Synergy in merger or acquisition
In business, the term synergy is often associated with the merger or acquisition of companies. Synergy implies that the outcomes resulting from the merger of two companies will be greater than the sum of the outcomes that would have been achieved if the organizations had not merged. It is the concept that allows two or more companies to combine together and either generate more profits or reduce cost together. It can be reflected in increased revenues and/or lower expenses.

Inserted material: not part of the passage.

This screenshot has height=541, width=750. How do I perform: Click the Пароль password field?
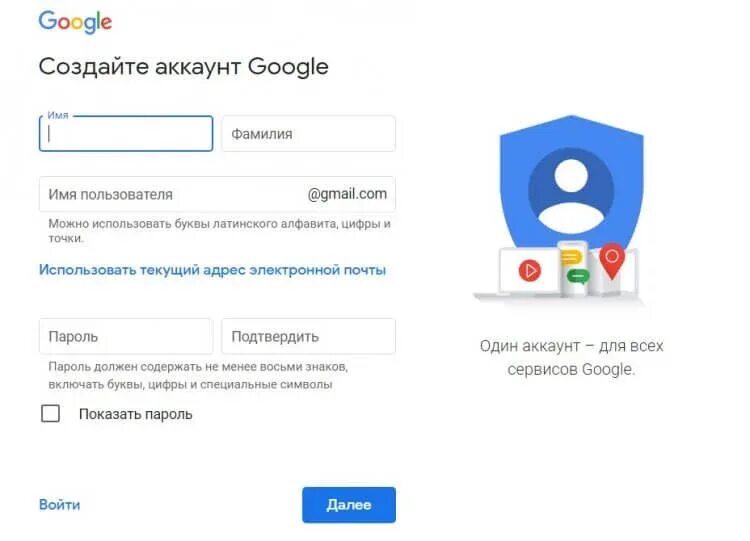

Synergy is the additional value that is generated by combining two firms creating opportunities that would not be available to these firms operating independently. It is the most widely used and misused rationale in mergers and acquisitions in this section we will consider the potential sources of synergy and categorize them into two groups. Operating synergies affect the operations of the combined firm and include economies of scale increasing pricing power and higher growth potential. They generally show up as higher expected cash flows. Marketing synergy implies that the marketing-mix makes for overall effectiveness. Financial synergies, on the other hand, are more focused and include tax benefits diversification, higher debt capacity and uses for excess cash. They sometimes show tip as higher cash flows and sometimes take the form of lower discount rates. It is reflected on a company’s balance sheet through its goodwill account. To acquire synergy will result in more efficiency, more efficacy, and higher profitability. Negative synergies also exist. If there is a negative synergy, the whole is less than the sum of its parts.